Opposite him, J. Moncayola was Osasuna’s enforcer and distributor rolled into one. Over the season he has 34 appearances, 50 tackles, 6 blocks and 20 interceptions, plus 4 assists and 37 key passes – a profile that blends bite with progression. His duel with Koke determined whether Osasuna could break Atletico’s first pressing line and find R. Garcia and M. Gomez between the lines, or whether they would be forced into longer, less accurate balls toward Budimir.
Behind Moncayola, A. Catena’s presence was just as decisive. Across the campaign he has 38 tackles, and crucially he has blocked 32 shots – a huge number that explains how Osasuna, at home, have kept 5 clean sheets and allowed only 22 goals. But his aggressive style comes at a cost: 11 yellow cards and 1 red make him one of the league’s most carded defenders, and his timing in stepping out to meet Griezmann between the lines was always going to be a knife-edge calculation.
On Atletico’s bench, A. Sørloth loomed as a different kind of “hunter”. With 13 goals in total this season, 54 shots and 34 on target, plus 272 duels contested and 129 won, he offers a more direct, aerially dominant option compared to Griezmann or Lookman. Simeone’s capacity to introduce Sørloth against a tiring Osasuna back four was a built-in tactical threat.
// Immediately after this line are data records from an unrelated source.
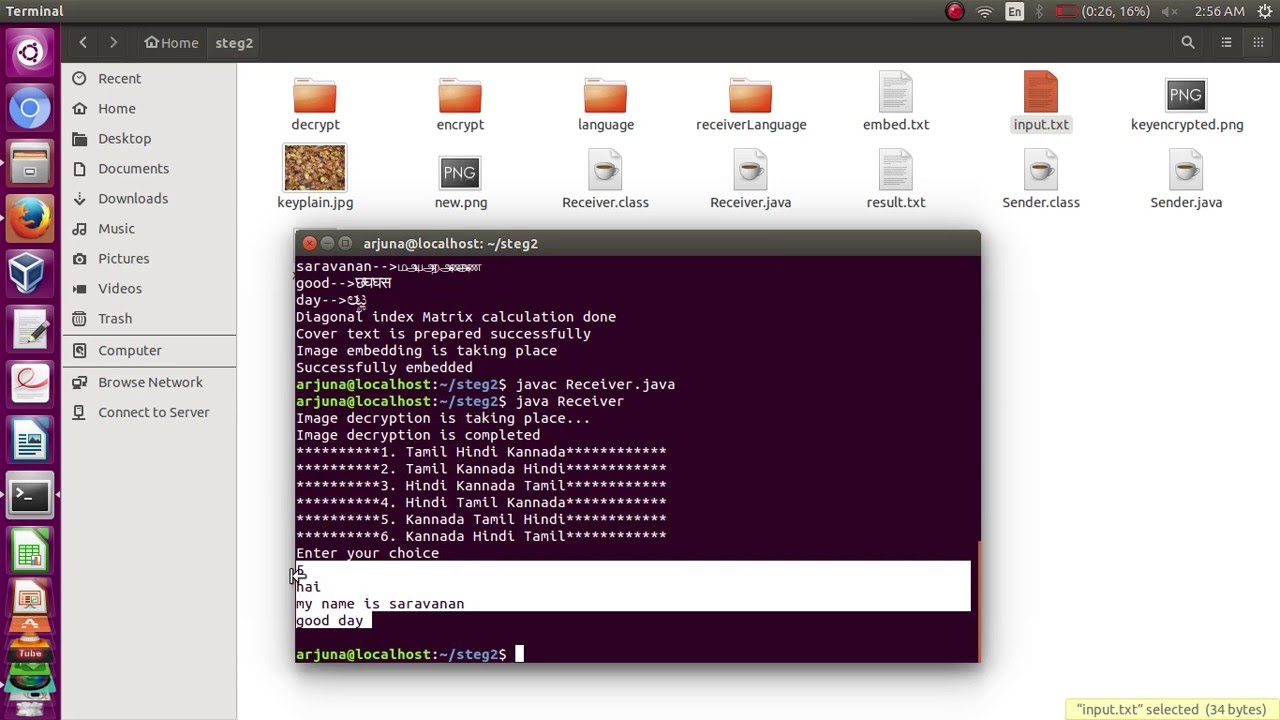Select the Receiver.java file
The width and height of the screenshot is (1280, 720).
click(750, 174)
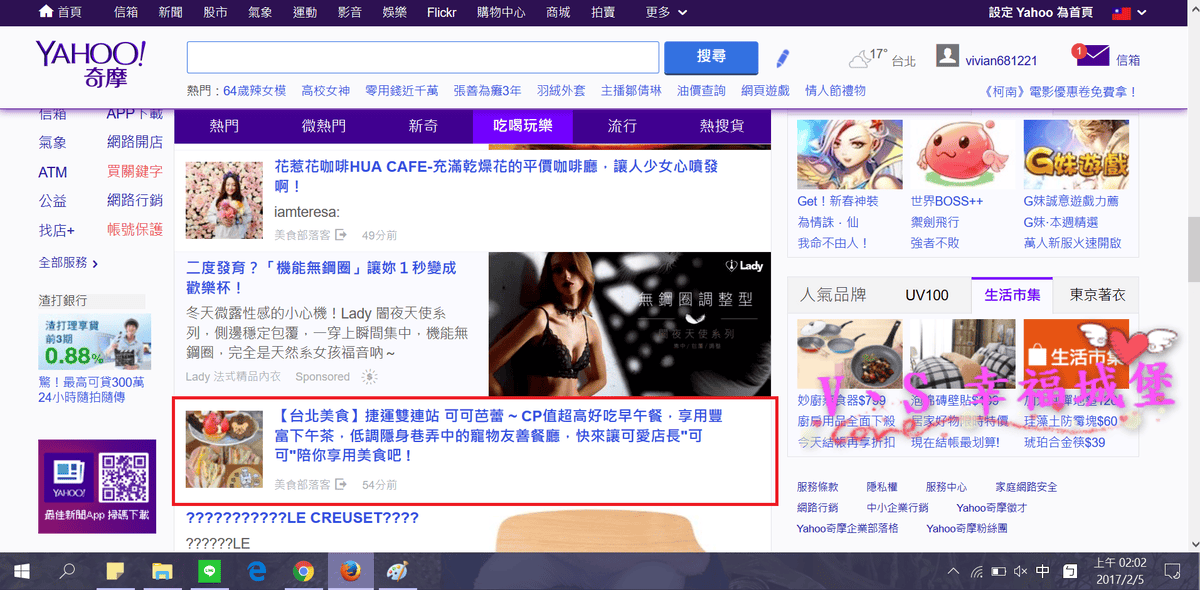Select the 東京著衣 brand tab

(1097, 295)
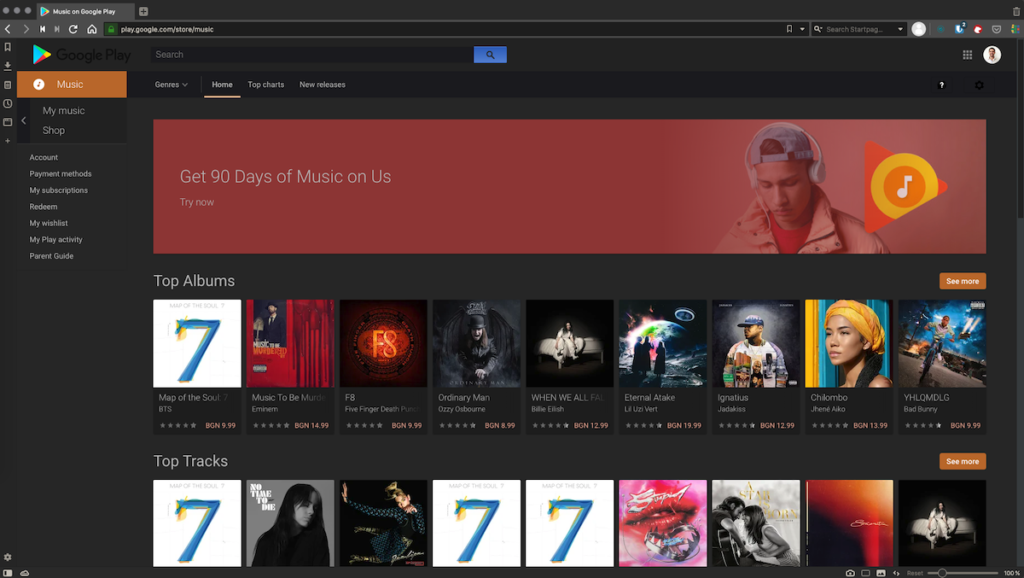
Task: Collapse the sidebar with the chevron
Action: pyautogui.click(x=23, y=119)
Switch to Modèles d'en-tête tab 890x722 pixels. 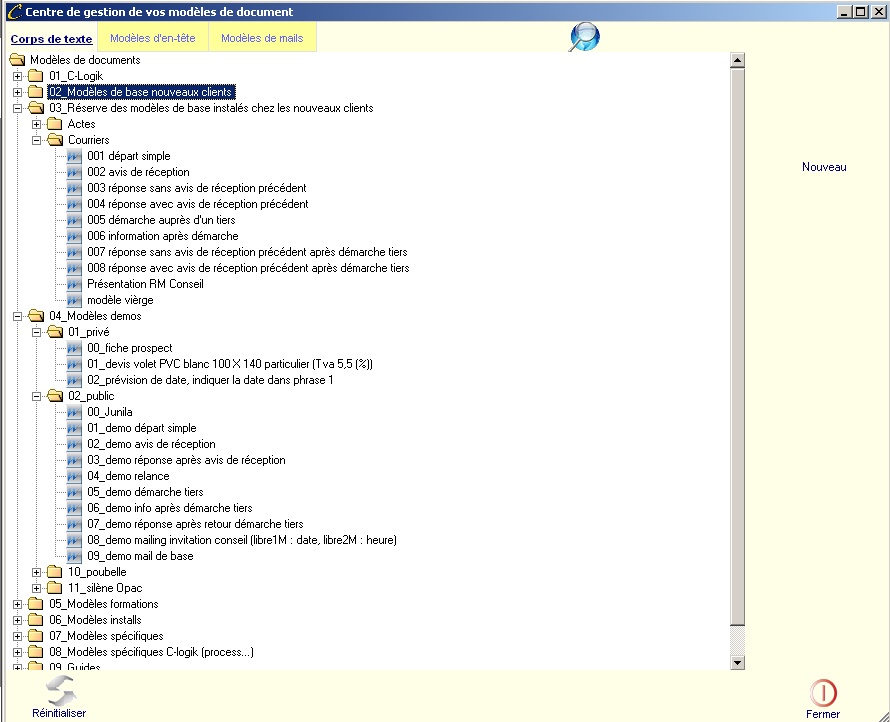[152, 39]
IV. Statistical Prognosis – xG logic and defensive solidity
Even without explicit xG figures, the season data frames how this match was always likely to tilt. Heading into this game, Osasuna’s overall scoring rate stood at 1.2 goals per match, but at home that rose to 1.7, matched against 1.2 goals conceded at El Sadar. Atletico’s overall attacking output was stronger at 1.7 goals per match, and on their travels they still averaged 1.2 goals scored while conceding 1.2.
Overlaying those profiles, a narrow Atletico win or a draw sat firmly within the expected range: Osasuna’s home attack against Atletico’s away defence suggested something like 1-1 in pure xG logic, but Atletico’s higher ceiling in chance quality – via Griezmann, Lookman and potentially Sørloth – nudged the probabilities towards the visitors.
Defensively, Atletico’s 13 clean sheets overall and Osasuna’s 7 show both sides are capable of locking games down when the game state suits them. Yet Osasuna’s disciplinary spikes late on, combined with Atletico’s habit of drawing fouls around the box through mobile forwards, created a scenario where a tight contest could be decided by a single lapse or set piece.
In the end, the 2-1 away win mirrored the season-long trends. Atletico’s structure and individual quality allowed them to edge the key duels – Budimir’s threat was contained just enough, Koke and R. Mendoza wrestled control of the midfield at vital moments, and the makeshift back line held firm under aerial bombardment. For Osasuna, the performance reinforced their identity: fierce at home, reliant on Budimir’s penalty-box craft and Catena’s last-ditch defending, but still a step below the clinical edge of a top-four side when the margins narrow in May.